_To do_
Take the material below and restate it word for word, stopping after the line in which "Added (558, 347)" occurs.

_Exercise material_
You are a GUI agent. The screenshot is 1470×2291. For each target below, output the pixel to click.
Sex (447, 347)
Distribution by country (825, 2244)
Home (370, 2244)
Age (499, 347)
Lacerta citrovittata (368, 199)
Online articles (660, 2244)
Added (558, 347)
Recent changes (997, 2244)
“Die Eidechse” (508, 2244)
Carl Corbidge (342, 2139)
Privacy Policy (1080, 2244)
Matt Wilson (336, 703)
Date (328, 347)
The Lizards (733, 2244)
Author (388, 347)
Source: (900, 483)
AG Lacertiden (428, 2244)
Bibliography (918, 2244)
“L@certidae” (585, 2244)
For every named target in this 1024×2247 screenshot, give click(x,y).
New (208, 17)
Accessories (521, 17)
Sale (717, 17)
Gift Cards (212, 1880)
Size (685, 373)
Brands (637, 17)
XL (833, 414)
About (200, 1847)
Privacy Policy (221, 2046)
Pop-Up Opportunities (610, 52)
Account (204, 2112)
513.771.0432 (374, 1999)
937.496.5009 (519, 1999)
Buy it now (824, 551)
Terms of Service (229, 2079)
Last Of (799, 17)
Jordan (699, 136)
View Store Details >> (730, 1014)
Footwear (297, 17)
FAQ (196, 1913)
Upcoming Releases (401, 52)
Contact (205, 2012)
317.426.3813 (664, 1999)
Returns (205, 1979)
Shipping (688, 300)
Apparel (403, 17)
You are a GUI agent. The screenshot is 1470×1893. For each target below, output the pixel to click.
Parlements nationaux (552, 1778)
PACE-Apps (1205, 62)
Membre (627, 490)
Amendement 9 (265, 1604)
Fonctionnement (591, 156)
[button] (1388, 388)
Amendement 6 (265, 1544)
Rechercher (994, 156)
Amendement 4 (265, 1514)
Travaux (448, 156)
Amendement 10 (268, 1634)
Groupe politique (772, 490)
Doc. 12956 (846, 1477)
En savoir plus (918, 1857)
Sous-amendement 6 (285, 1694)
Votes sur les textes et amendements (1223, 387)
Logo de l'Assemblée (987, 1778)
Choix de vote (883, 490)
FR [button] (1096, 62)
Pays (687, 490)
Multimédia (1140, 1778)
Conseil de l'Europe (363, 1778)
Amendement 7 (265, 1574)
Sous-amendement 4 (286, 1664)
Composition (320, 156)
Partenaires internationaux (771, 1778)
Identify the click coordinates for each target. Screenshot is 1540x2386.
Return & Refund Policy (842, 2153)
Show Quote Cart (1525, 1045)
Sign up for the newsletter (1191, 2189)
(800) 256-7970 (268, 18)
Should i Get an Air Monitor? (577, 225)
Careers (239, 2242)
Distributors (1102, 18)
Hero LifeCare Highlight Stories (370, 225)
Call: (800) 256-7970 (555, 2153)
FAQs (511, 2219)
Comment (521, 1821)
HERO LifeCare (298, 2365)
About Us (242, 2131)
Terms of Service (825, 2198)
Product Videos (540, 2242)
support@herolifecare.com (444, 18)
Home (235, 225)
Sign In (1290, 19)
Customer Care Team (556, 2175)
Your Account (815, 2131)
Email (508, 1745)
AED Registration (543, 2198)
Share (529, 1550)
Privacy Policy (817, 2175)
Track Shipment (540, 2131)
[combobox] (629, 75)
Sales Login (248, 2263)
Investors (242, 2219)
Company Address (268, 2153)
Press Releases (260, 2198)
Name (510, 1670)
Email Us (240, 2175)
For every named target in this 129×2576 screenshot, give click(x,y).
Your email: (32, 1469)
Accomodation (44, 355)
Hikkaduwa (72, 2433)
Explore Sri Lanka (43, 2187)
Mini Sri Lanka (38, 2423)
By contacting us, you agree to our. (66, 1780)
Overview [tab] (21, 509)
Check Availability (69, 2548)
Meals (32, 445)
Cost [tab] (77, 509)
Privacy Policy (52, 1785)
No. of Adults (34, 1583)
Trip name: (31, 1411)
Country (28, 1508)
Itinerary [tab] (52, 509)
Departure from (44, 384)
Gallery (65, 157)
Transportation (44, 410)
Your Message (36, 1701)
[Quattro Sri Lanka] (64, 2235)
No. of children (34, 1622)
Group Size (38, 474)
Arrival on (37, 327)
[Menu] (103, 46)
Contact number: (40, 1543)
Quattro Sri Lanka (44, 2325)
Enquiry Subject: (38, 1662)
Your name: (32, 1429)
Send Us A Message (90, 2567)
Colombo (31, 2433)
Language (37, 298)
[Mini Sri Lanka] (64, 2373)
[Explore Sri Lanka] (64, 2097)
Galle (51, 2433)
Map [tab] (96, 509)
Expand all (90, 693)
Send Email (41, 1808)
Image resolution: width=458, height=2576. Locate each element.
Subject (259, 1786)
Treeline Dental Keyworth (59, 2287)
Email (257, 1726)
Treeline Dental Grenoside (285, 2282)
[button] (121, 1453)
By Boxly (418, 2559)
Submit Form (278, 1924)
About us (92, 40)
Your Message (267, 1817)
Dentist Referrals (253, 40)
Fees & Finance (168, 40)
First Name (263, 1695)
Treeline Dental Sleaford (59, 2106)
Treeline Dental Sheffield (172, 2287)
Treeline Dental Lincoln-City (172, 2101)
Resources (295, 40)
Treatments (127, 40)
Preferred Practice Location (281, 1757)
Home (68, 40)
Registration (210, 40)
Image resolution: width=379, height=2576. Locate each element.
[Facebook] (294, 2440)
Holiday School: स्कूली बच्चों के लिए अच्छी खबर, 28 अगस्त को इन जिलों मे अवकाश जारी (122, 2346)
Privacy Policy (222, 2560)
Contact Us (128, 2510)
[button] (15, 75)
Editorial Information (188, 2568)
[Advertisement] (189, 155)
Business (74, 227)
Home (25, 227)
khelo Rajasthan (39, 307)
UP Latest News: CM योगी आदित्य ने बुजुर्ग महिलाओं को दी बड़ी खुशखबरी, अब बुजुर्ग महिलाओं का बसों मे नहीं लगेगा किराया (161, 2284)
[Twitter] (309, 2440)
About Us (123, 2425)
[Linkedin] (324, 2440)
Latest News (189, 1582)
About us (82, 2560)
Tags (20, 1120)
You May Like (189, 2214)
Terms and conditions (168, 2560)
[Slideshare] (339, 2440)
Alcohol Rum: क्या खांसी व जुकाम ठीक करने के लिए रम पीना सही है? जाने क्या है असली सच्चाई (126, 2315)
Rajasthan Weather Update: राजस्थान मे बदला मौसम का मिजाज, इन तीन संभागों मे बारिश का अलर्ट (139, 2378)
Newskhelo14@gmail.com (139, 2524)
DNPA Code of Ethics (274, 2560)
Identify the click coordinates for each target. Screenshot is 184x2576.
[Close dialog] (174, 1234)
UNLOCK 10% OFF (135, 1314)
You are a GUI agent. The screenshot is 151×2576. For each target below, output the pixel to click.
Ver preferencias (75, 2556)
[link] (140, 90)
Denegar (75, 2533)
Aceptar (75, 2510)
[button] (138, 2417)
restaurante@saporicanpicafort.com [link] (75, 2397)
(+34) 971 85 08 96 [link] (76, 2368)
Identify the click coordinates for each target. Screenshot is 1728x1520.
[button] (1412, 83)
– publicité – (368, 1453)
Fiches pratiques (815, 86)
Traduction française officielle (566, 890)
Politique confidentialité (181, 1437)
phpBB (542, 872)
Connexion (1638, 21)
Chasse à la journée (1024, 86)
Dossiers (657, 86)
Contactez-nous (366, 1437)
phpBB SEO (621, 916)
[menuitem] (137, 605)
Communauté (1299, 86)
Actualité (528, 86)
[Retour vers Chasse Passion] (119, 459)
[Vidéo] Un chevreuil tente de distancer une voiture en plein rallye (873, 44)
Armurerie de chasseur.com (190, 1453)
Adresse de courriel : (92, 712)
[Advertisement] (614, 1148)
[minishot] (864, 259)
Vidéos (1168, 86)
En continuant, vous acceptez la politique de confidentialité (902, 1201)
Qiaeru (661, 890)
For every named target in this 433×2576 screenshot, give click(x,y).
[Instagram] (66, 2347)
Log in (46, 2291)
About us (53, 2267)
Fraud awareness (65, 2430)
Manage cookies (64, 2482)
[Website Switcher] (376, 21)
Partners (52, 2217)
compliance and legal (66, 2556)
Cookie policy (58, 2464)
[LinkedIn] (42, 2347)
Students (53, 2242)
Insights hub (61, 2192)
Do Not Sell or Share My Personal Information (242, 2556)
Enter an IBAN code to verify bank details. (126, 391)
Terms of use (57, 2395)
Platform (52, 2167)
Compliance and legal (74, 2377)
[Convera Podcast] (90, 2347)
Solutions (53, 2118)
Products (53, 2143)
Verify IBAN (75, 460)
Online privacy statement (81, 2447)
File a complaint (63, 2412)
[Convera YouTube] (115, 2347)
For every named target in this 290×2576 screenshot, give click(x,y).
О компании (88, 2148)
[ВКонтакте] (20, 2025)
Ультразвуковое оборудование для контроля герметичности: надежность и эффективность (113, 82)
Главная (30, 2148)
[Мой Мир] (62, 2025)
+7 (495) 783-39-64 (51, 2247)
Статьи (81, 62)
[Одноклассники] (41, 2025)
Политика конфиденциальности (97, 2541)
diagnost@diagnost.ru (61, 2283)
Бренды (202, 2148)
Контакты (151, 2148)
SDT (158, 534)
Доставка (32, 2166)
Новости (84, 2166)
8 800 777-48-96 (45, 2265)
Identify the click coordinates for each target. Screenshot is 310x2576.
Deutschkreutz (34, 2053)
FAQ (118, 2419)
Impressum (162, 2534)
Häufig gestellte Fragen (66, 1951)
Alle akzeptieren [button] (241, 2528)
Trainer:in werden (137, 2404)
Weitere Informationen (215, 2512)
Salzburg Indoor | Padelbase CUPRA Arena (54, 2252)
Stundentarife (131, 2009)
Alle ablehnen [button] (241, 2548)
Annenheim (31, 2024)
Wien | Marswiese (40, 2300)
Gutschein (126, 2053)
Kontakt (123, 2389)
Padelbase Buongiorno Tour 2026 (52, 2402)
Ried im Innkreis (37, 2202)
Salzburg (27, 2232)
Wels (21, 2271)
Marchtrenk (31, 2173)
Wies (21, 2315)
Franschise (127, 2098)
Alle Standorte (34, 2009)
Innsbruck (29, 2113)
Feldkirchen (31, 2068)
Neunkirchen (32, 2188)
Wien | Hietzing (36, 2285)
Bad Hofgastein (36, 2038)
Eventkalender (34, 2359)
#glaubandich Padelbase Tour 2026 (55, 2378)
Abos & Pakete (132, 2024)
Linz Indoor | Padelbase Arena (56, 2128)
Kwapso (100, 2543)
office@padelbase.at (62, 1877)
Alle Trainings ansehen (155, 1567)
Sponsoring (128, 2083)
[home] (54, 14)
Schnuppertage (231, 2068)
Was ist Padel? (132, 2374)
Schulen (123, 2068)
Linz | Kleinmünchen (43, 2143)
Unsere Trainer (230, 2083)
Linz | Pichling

_Solution for this task_
You are a GUI agent. The screenshot is 1470×2291. For each target below, output the pixel to click.
Sex (447, 347)
Distribution by country (825, 2244)
Home (370, 2244)
Age (499, 347)
Lacerta citrovittata (368, 199)
Online articles (660, 2244)
Added (558, 347)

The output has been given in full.